O meglio, di una bottiglia.
Quest'ultima giace sopra il mio tavolo da cucina guardandomi e ondeggiando. O forse sono io che ondeggio. O meglio, il vino che era dentro la bottiglia e finito dentro il mio stomaco, ondeggia.
In realtà ondeggia tutta la casa.
Credo di essermi presa una sbronza. E tutto perché mi hanno scoperta a giocare a fare la grande per diventarlo. Chiaramente anche i miei pensieri sono ubriachi, altrimenti non straparlerei inutilmente perfino nella mia testa.
Modo ineccepibile per dare una svolta alla mia vita disastrata.
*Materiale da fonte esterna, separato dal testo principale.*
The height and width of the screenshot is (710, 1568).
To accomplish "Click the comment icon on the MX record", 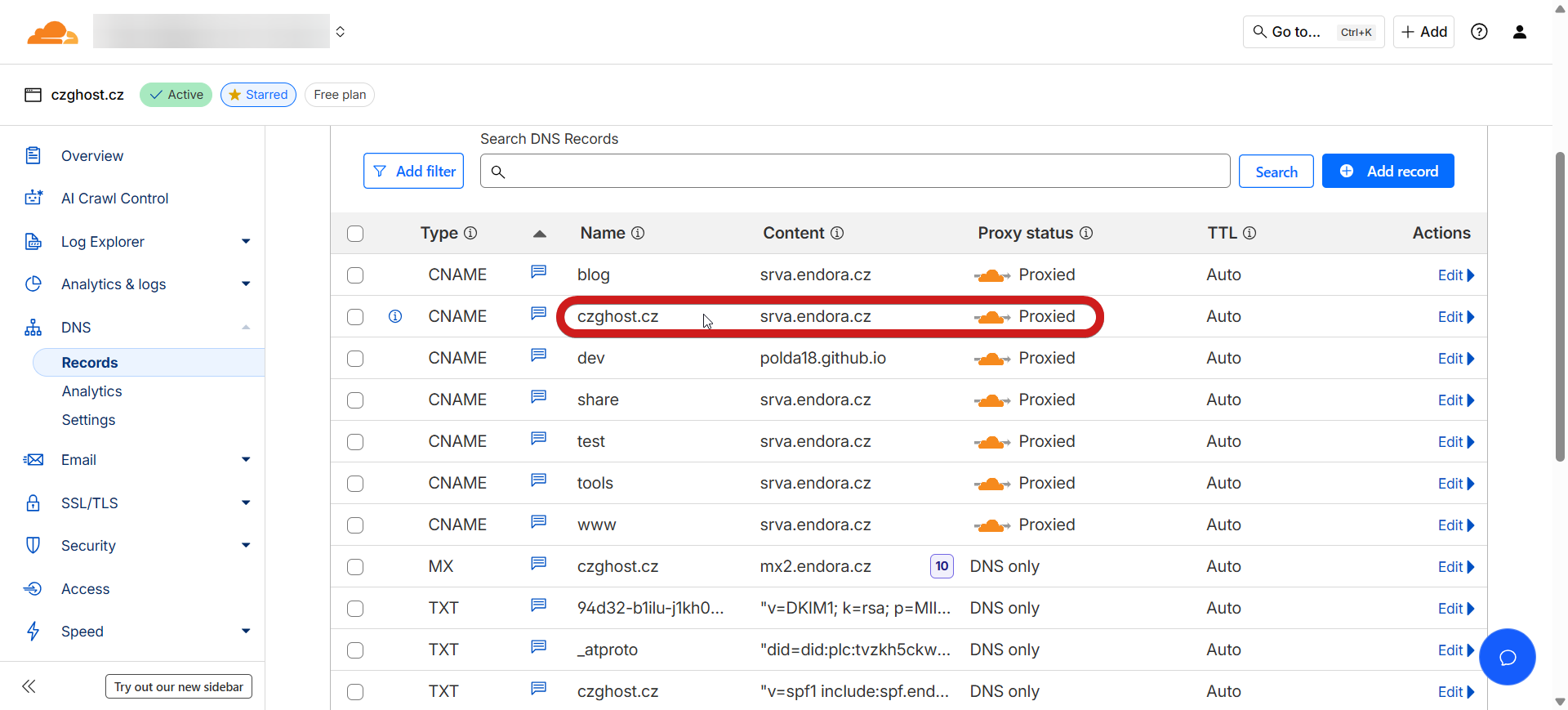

Ricordo che le regole fondamentali di una sbronza sono tre. Uno, fallo in un posto dove nessuno ti può vedere. Due, non utilizzare il telefono per contattare qualcuno, soprattutto se con quel qualcuno c'è un problema. Tre, fallo, se devi, con delle persone di cui ti fidi e che terranno lontano da te quell'aggeggio infernale che è il telefonino.
Mi rendo conto che la prima regola l'ho attuata diligentemente. Ma per la seconda e la terza ho qualche disturbo a poterla eseguire. Sembra come se, il mio cellulare, mi chiamasse per dirmi di fare l'ennesima cazzata della giornata. Purtroppo non vedo nessuna motivazione per la quale non farla. Le mie amiche non ci sono, mia madre dorme e non vedo nessuno che mi possa tenere lontana dai guai.
Barcollante mi dirigo verso il divano per prenderlo. Me lo rigiro tra le mani e inizio a scrivere un lungo messaggio. Il vino però rallenta i miei istinti e impiego più di un'ora per scrivere una ventina di righe. In vino veritas si dice, e se dovesse essere realmente così, tutte le parole che si susseguono sono dettate esclusivamente dal mio cuore. È da codardi scrivere piuttosto che comunicare occhi negli occhi e in un barlume di coscienza cancello le mille frasi che meritano di essere pronunciate e non dedicate tramite una forma di comunicazione così sterile.
Digito il numero e chiamo.
≪ Beverly, che succede?≫
Il tono allarmato mi rallegra un pochino. Si preoccupa per me. Sono tre settimane che non ci sentiamo. Sicuramente sarà più sorpreso che altro.
≪Ehm, volevo solo sapere come stai≫ biascico sotto voce.
≪Tutto ok, ma sei ubriaca.≫
Afferma. Non pone domande. Lo sa. Lo sente.
≪Forse brilla. Ma sto bene. Volevo solo sentire la tua voce.≫
Sento sospirare dall'altro capo del telefono e mi rendo conto che è stata una pessima idea.
≪Sì... capisco. Adesso dovrei andare, ma mi ha fatto piacere sentirti.≫
In sottofondo sento delle voci. Più che altro di donne. Qualcosa a proposito di tende da mettere in camera da letto.
≪Con chi sei Jackson?≫ Il bisogno di sapere tutto mi corrode.
≪Sono in un centro commerciale. Avevo delle commissioni da fare.≫
≪Non hai risposto alla mia domanda.≫
≪Sono con Alyson.≫
Freddo e affermativo.
≪Me l'aspettavo.≫
≪Non è come credi... ≫Indugia per qualche secondo ma non gli permetto di continuare. Chiudo con un click la conversazione.